Problem => Restate word for word each line of the data, starting at the one containing "[Youtube] (343, 2234)" and running through the last.

━━ Study material

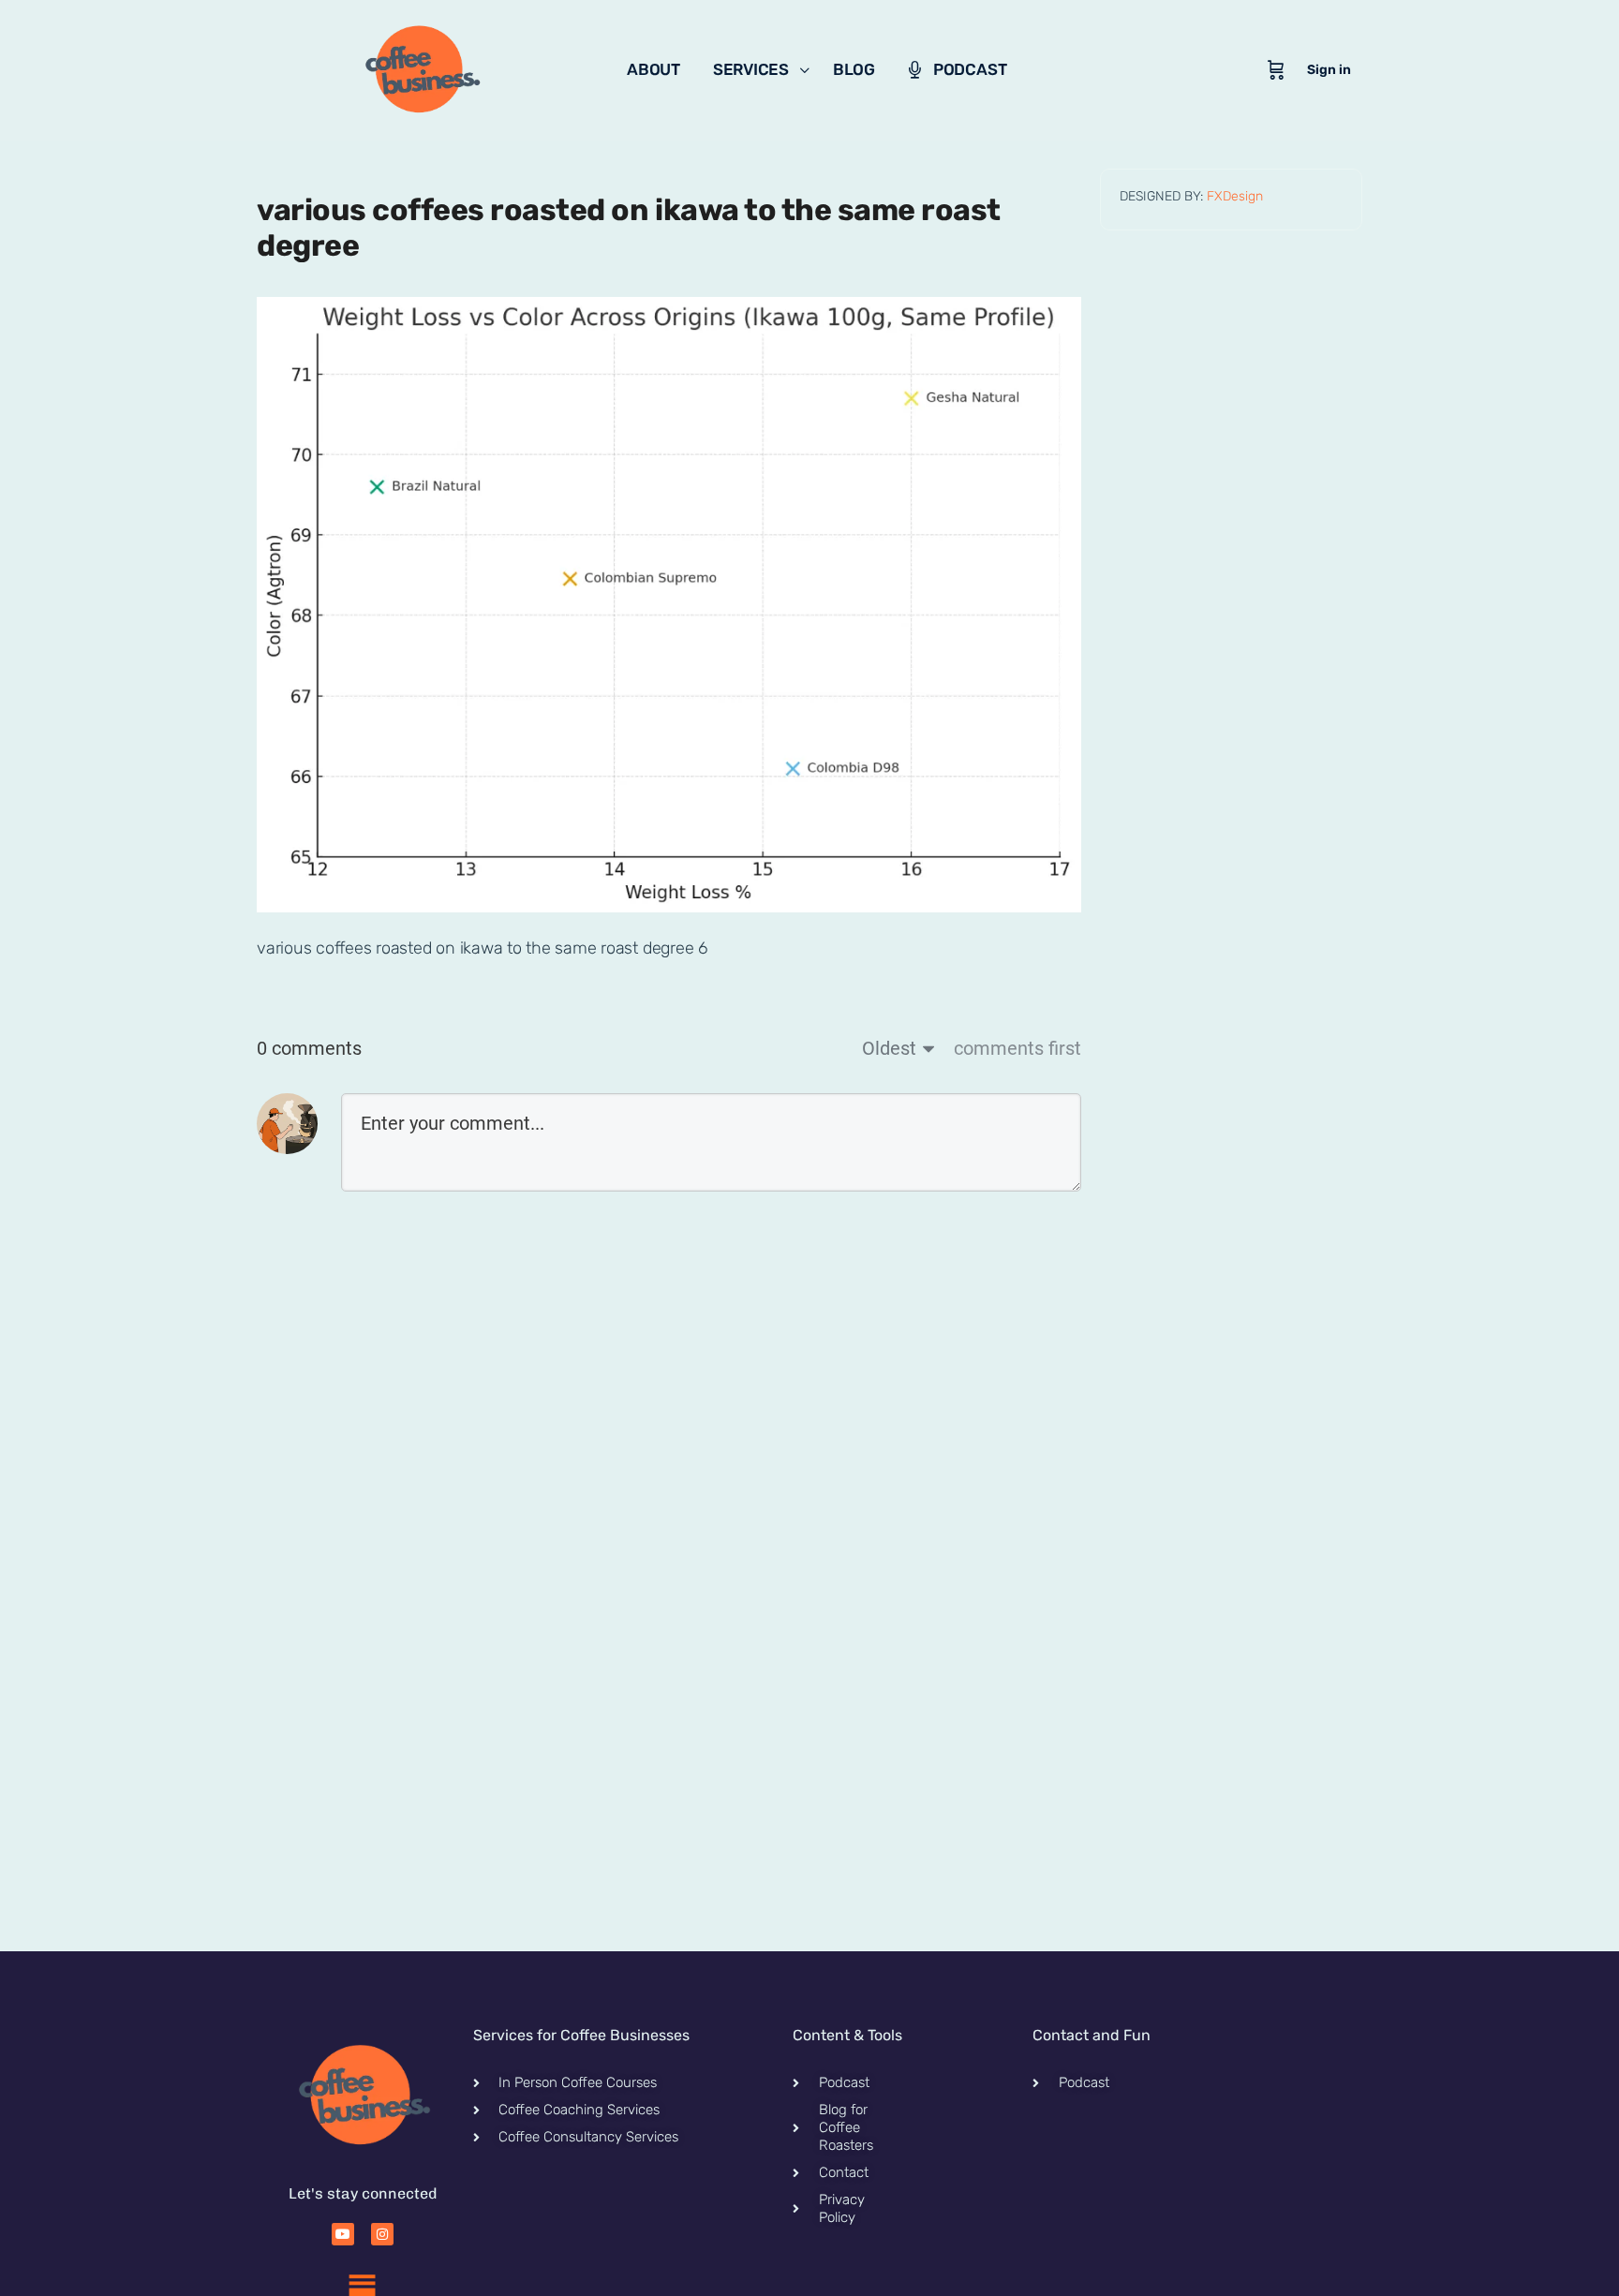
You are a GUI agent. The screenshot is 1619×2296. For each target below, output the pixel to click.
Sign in (1329, 70)
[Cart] (1276, 70)
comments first (1017, 1048)
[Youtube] (343, 2234)
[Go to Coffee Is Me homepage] (421, 67)
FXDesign (1235, 196)
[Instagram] (382, 2234)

━━━━

Task answer =>
[Youtube] (343, 2234)
[Go to Coffee Is Me homepage] (421, 67)
FXDesign (1235, 196)
[Instagram] (382, 2234)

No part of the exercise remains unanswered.